High-Protein Add-Ons (choose one or combine)

  • 2 cups cooked shredded chicken
    or
  • 1 lb ground turkey or chicken, cooked
    or
  • 1 block (14 oz) firm tofu, cubed
    or
  • 1 ½ cups cooked edamame

Instructions

  1. Sauté the aromatics
    Heat sesame oil in a large pot. Add onion, garlic, and ginger. Sauté 2–3 minutes until fragrant.
  2. Add harder vegetables
    Add carrots, celery, and bell peppers.
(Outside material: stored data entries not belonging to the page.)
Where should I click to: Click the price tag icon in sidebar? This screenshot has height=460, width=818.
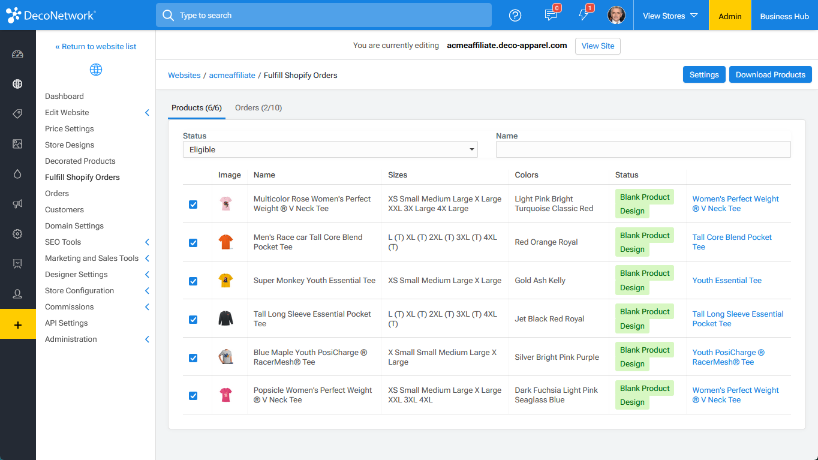(x=18, y=114)
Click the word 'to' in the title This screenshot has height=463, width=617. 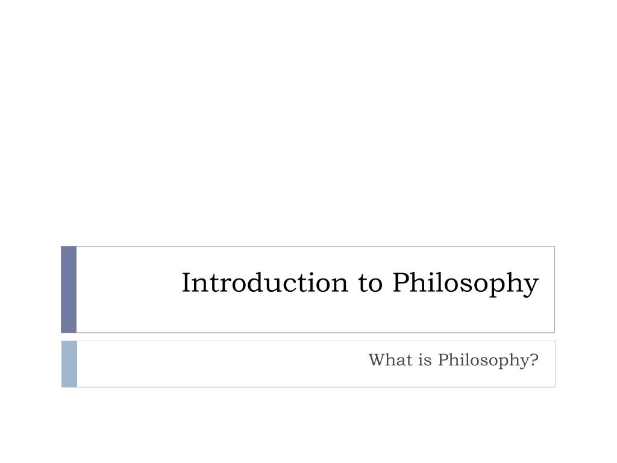pos(371,283)
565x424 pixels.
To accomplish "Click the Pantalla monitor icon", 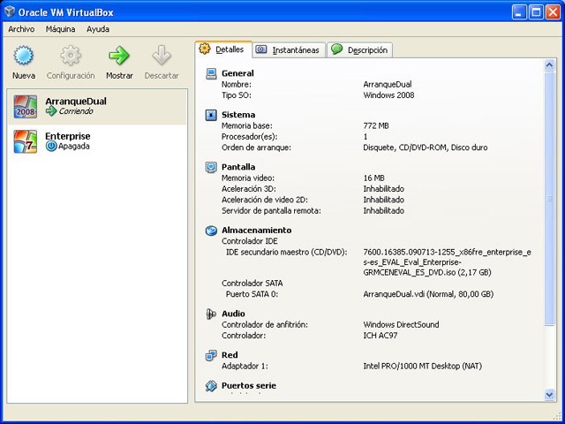I will [x=211, y=166].
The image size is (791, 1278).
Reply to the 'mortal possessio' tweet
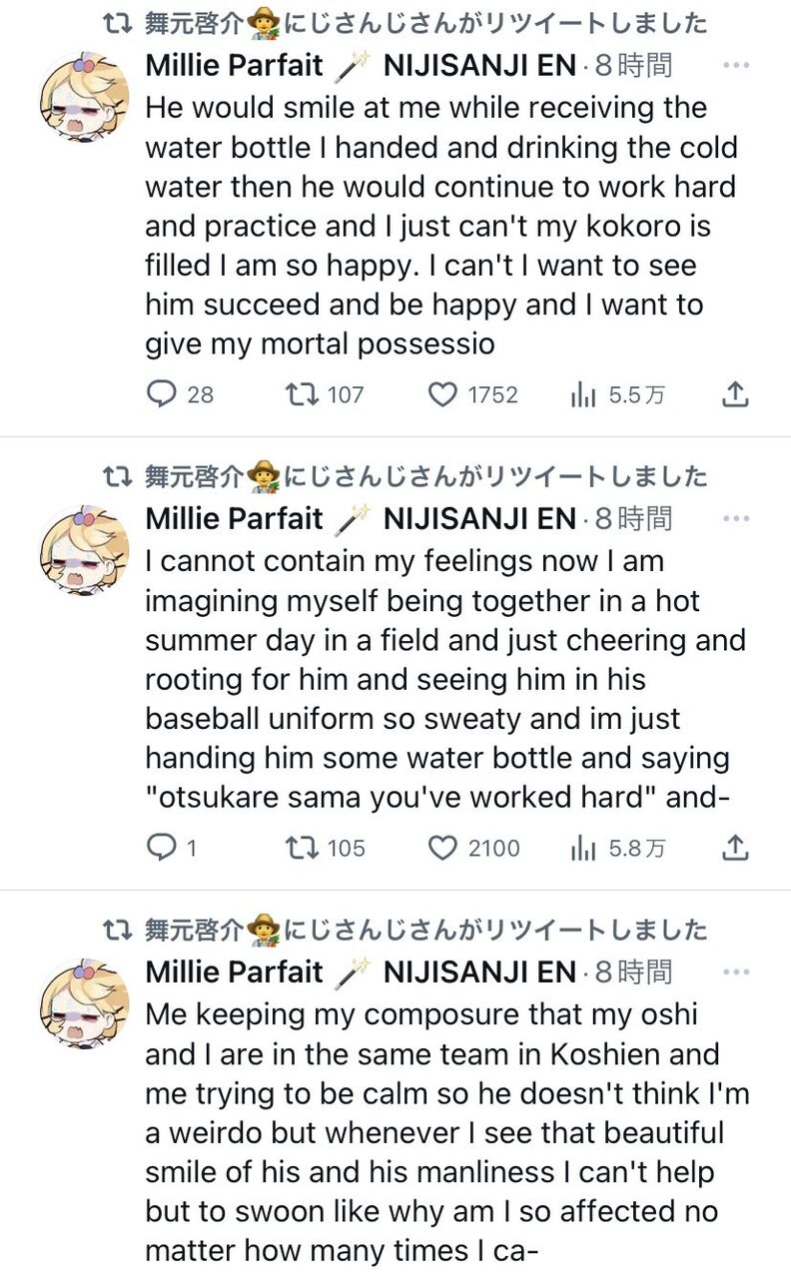[161, 395]
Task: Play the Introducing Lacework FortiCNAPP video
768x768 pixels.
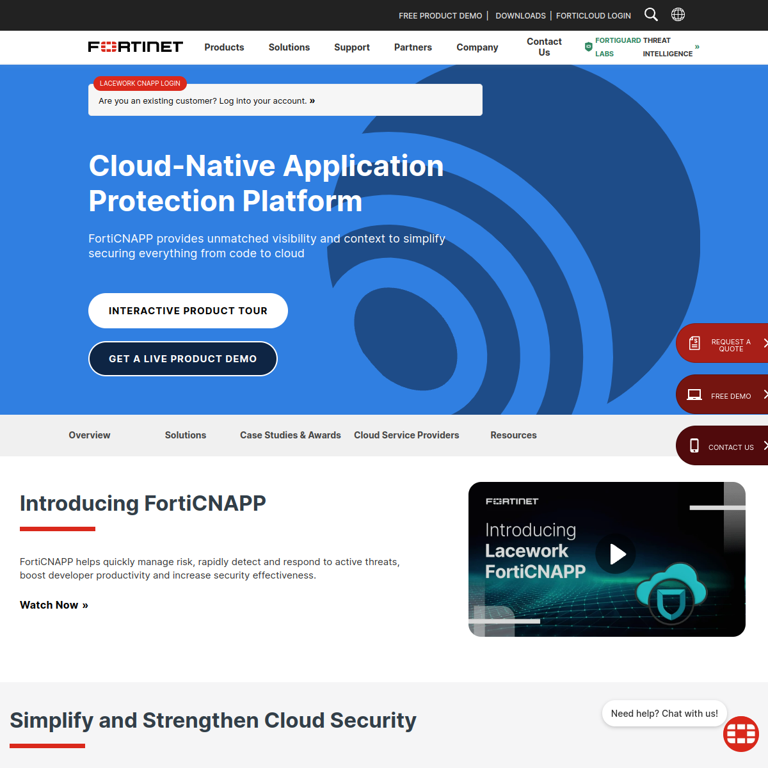Action: click(x=616, y=554)
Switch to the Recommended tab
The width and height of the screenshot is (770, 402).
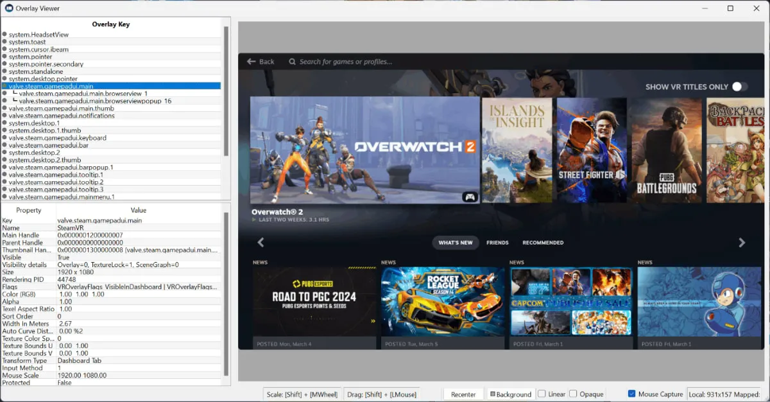click(x=543, y=243)
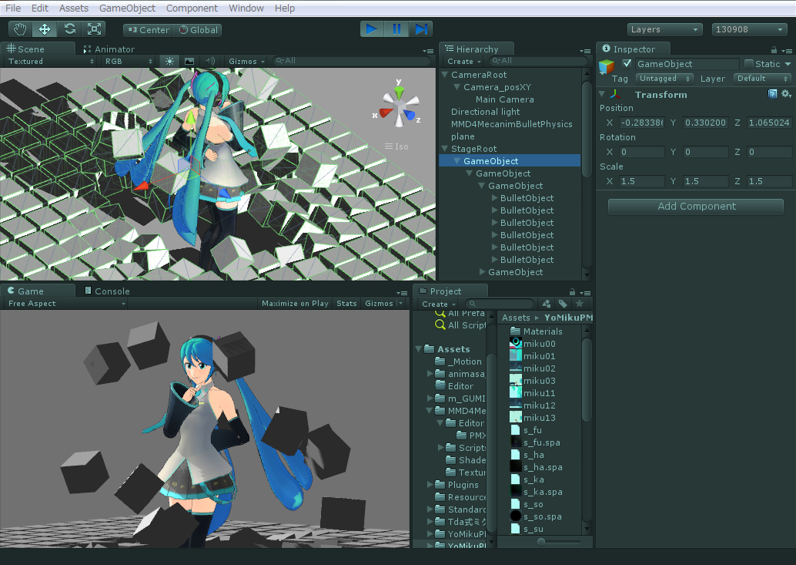Open the Layers dropdown
Screen dimensions: 796x565
click(664, 29)
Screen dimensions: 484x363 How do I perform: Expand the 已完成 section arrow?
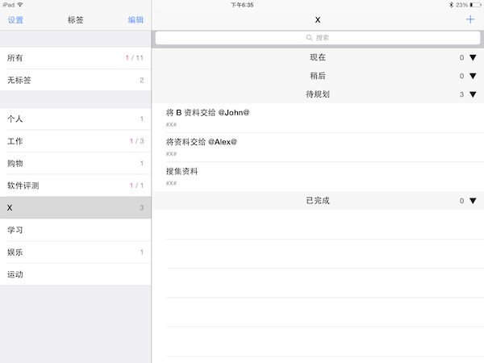[x=473, y=201]
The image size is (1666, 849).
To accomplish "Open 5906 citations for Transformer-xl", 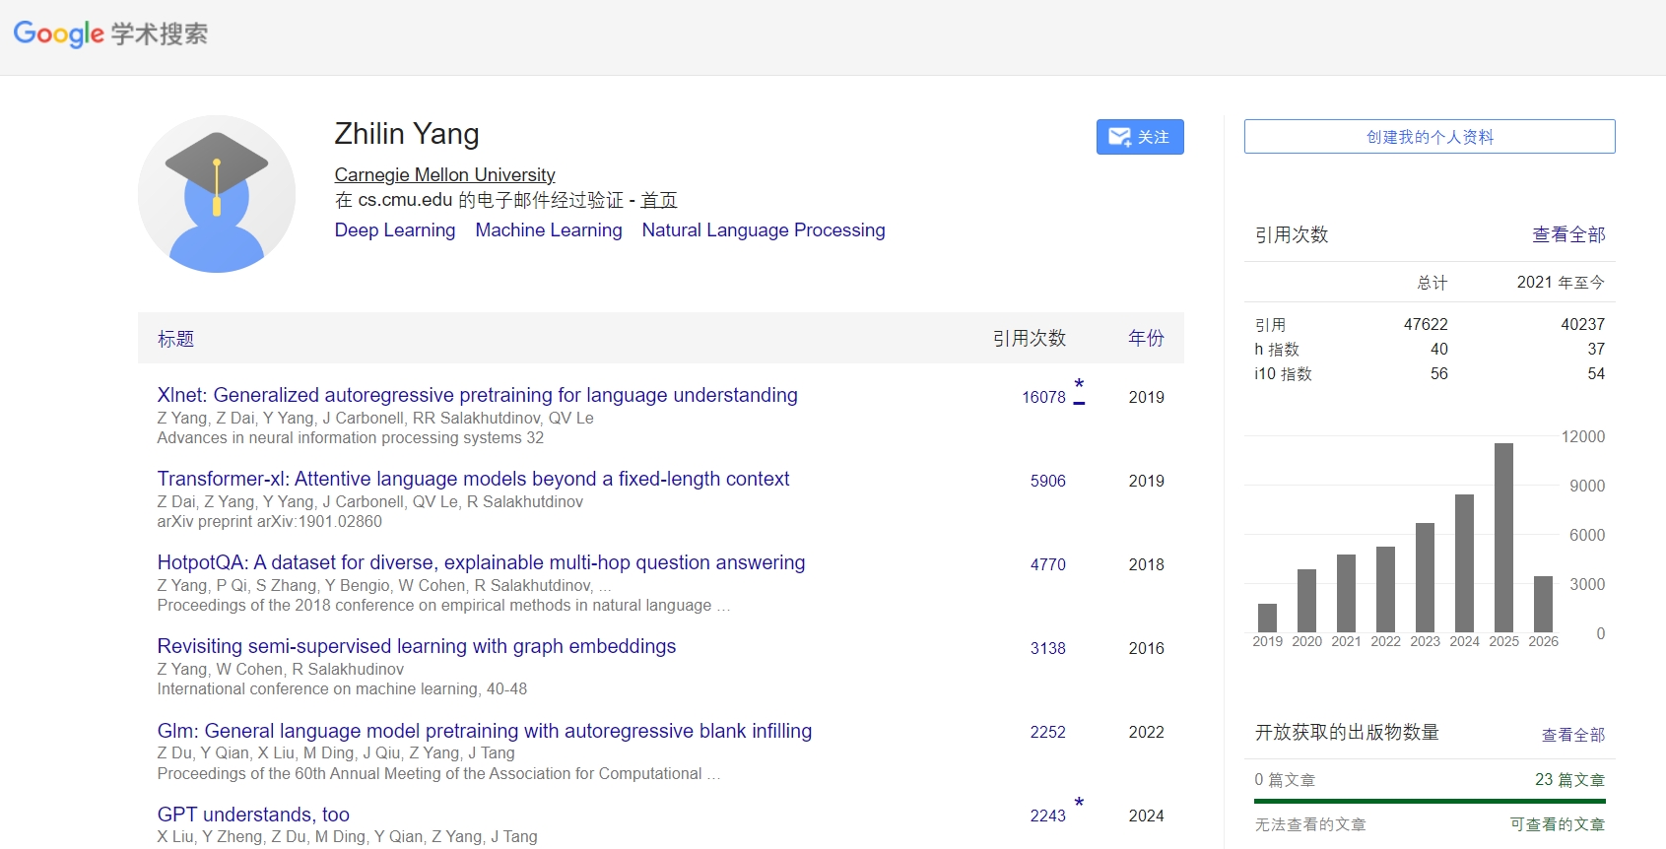I will tap(1047, 481).
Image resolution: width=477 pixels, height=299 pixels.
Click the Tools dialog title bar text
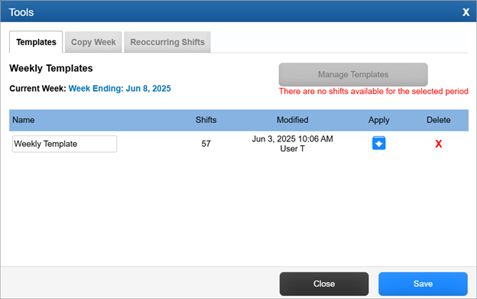pyautogui.click(x=21, y=12)
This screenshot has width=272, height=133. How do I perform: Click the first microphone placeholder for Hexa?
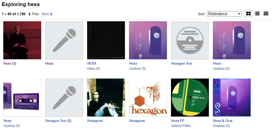pyautogui.click(x=64, y=40)
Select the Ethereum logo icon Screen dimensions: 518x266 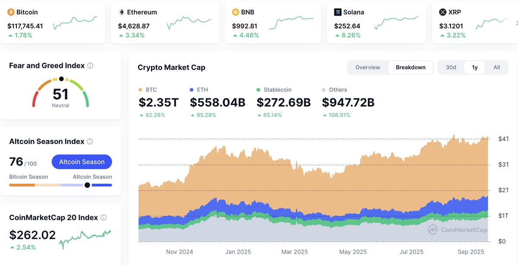coord(122,12)
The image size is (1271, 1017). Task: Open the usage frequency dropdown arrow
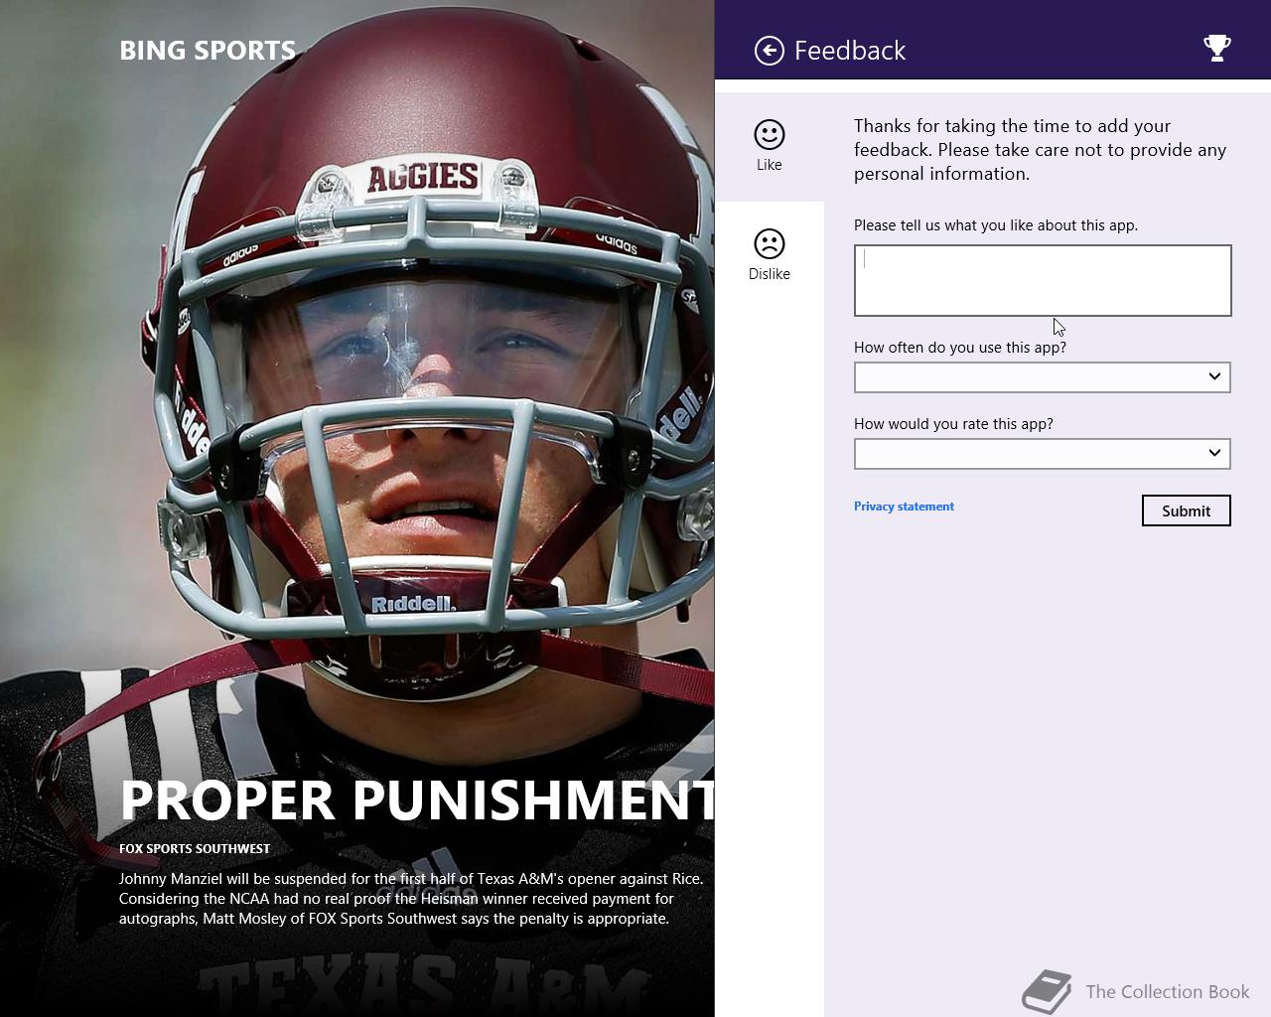point(1213,376)
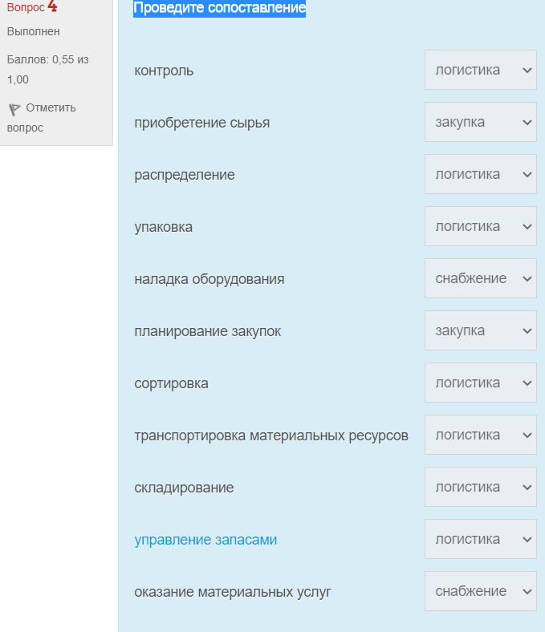The height and width of the screenshot is (632, 545).
Task: Open dropdown for оказание материальных услуг
Action: (x=481, y=591)
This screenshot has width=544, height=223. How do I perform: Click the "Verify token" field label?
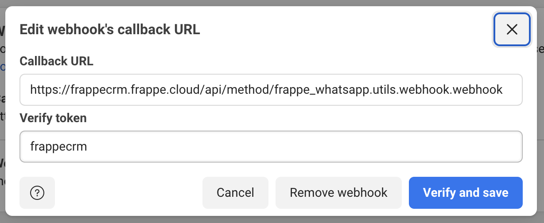tap(53, 118)
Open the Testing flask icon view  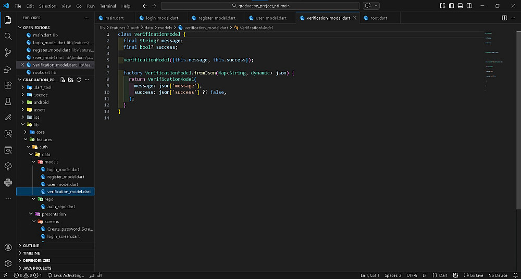click(8, 102)
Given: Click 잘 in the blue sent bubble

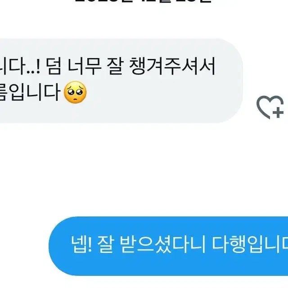Looking at the screenshot, I should [x=105, y=244].
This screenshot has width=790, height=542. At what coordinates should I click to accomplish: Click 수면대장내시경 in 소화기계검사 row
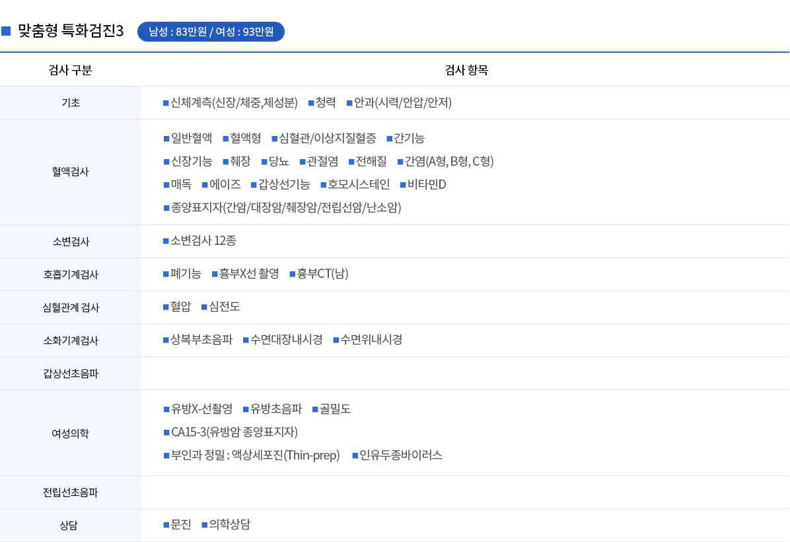point(286,339)
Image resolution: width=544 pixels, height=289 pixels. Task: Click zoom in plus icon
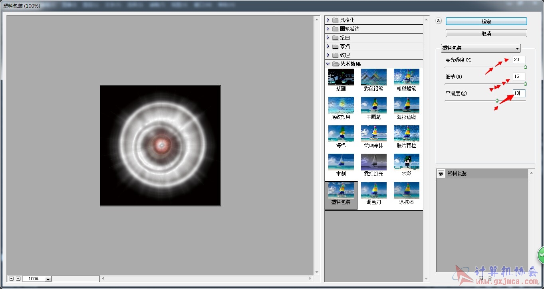click(18, 279)
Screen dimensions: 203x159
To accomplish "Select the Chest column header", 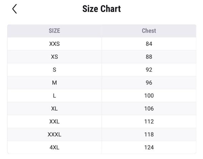I will [149, 31].
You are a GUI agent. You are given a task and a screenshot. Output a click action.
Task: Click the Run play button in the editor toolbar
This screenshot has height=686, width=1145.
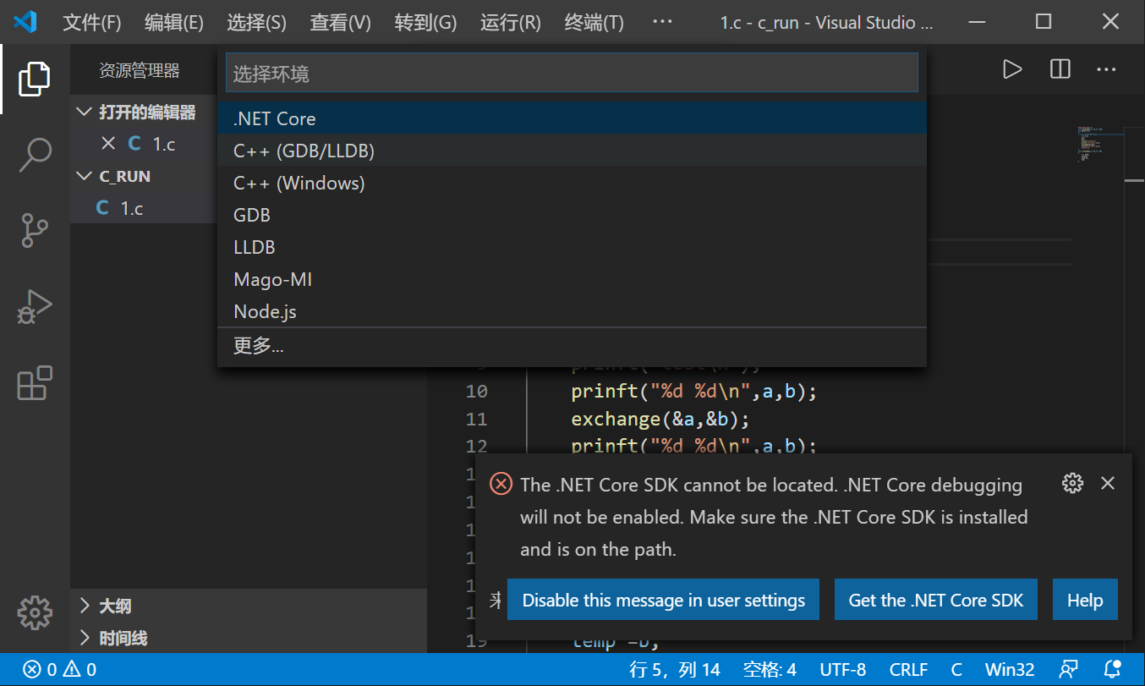point(1012,69)
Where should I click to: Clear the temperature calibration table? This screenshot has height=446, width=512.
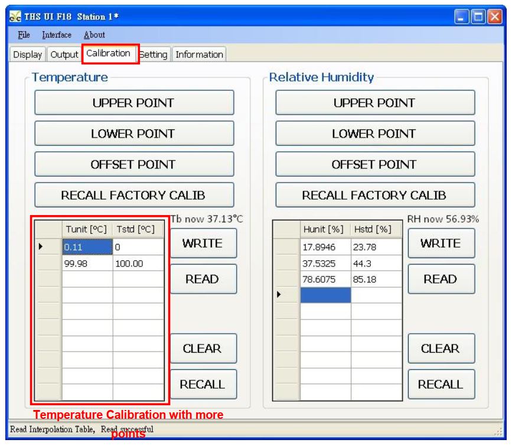pos(203,349)
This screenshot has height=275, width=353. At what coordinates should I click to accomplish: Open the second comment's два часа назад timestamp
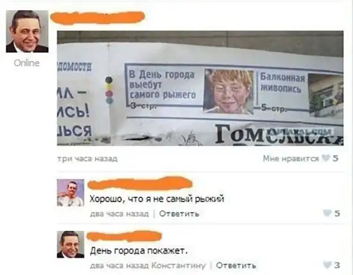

Cook for another 3–4 minutes.
  3. Add cabbage + seasonings
    Stir in cabbage, soy sauce, rice vinegar, chili garlic sauce, salt, and pepper.
  4. Pour in broth
    Add the chicken broth and bring the soup to a boil.
  5. Simmer
    Reduce heat and simmer for 15 minutes, until vegetables are tender.
  6. Add protein
    • Stir in shredded chicken, cooked turkey, tofu, or edamame.
    • Simmer 5 more minutes so flavors blend.
  7. Finish + Serve
    Taste and adjust seasoning. Serve hot with a squeeze of lemon or lime and fresh cilantro.

Additional Notes

  • This recipe is naturally low-calorie but very filling.
  • Protein makes it perfect for meal prep — flavors get even better the next day.

Dietary Info

  • High-Protein
  • Low-Carb
  • Gluten-Free (use gluten-free soy sauce)
  • Dairy-Free
  • Low-Fat & Weight-Loss Friendly

Flavor Tips & Variations

  • Add mushrooms for a deeper umami taste.
  • Add zucchini instead of celery to reduce carbs.
  • For extra spice: add chili flakes or sliced jalapeño.
  • For a ramen-style bowl: add cooked high-protein noodles (like protein pasta or tofu noodles).

Ingredient Substitutions

  • Soy sauce → coconut aminos
  • Chicken broth → vegetable broth
  • Chicken/turkey → tofu or edamame for a vegetarian protein source

Recipe Variations & Serving Suggestions

  • High-Protein Asian Chicken Stew: add ½ cup quinoa.
  • Creamy Version: stir in ½ cup blended cottage cheese at the end (adds protein and creaminess).
  • Soup & Salad Combo: pair with a high-protein cabbage slaw.